> WORK TO DO: Return, unchanged, the items from the line with "Deneyler (207, 739)" to the line with "Ders Notu Hesabı (397, 693)", including both of those lines.

Target position records:
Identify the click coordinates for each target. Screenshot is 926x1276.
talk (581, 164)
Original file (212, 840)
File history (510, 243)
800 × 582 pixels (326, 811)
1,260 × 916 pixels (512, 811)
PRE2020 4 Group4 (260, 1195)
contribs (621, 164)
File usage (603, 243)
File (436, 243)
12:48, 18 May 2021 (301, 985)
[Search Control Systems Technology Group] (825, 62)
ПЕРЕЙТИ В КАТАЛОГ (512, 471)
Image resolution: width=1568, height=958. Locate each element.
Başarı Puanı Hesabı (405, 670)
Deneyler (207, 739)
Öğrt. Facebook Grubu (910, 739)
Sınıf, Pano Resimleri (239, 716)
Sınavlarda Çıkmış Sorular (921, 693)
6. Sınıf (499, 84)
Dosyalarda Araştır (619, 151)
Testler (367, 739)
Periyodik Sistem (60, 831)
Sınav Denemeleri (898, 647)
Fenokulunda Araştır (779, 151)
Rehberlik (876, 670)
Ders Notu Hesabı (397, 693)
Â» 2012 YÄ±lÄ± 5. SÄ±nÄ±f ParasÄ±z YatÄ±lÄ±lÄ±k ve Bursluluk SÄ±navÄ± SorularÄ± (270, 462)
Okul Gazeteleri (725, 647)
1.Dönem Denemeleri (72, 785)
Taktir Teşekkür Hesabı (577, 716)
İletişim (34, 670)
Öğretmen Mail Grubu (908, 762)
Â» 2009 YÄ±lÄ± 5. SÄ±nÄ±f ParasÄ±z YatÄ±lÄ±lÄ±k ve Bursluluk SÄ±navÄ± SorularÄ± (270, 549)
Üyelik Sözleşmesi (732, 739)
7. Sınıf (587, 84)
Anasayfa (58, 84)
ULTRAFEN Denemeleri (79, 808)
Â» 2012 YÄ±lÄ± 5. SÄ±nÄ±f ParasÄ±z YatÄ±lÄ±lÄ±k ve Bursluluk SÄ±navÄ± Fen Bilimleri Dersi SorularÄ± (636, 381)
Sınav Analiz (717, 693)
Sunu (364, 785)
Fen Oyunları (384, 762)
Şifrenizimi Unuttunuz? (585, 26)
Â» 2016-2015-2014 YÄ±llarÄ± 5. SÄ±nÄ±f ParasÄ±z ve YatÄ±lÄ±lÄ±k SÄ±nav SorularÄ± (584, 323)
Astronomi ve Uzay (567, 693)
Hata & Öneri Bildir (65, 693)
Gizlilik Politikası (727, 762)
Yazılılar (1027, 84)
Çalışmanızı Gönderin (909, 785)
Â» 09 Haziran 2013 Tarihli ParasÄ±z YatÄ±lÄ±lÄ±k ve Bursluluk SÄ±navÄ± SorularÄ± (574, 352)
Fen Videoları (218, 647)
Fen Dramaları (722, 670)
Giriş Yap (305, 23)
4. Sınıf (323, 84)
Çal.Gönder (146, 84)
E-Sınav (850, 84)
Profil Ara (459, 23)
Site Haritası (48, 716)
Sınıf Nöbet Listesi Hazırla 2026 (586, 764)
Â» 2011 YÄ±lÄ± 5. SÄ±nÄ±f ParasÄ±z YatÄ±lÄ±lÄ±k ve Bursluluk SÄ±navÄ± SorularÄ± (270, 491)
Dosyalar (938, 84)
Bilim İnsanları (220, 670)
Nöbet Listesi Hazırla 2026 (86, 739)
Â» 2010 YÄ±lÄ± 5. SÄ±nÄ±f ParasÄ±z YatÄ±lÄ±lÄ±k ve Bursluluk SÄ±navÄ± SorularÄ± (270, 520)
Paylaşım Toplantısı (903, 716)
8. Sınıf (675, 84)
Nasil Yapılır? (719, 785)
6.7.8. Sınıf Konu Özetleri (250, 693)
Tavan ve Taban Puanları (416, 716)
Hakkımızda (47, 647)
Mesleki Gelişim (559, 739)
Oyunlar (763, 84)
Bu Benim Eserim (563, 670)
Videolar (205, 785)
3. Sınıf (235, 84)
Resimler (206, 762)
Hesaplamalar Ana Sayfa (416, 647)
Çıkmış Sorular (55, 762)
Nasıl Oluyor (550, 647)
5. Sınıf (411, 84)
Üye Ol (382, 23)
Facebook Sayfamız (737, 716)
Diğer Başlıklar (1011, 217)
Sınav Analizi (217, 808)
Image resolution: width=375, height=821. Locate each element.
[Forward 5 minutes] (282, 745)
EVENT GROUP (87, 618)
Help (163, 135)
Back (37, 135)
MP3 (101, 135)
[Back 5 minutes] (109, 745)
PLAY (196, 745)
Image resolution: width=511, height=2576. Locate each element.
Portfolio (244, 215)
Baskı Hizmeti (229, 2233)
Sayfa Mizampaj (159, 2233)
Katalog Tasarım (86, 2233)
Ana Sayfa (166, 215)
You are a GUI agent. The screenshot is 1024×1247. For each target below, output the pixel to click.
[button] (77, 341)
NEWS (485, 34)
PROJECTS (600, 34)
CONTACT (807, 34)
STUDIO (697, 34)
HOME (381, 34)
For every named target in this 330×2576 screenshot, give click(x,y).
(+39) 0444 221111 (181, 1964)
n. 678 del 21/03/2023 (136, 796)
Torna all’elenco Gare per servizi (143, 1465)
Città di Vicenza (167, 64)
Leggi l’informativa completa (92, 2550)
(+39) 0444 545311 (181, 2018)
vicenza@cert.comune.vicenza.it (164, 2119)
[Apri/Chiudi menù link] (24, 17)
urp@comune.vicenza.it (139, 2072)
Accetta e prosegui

> RESULT BELOW:
Deneyler (207, 739)
Öğrt. Facebook Grubu (910, 739)
Sınıf, Pano Resimleri (239, 716)
Sınavlarda Çıkmış Sorular (921, 693)
6. Sınıf (499, 84)
Dosyalarda Araştır (619, 151)
Testler (367, 739)
Periyodik Sistem (60, 831)
Sınav Denemeleri (898, 647)
Fenokulunda Araştır (779, 151)
Rehberlik (876, 670)
Ders Notu Hesabı (397, 693)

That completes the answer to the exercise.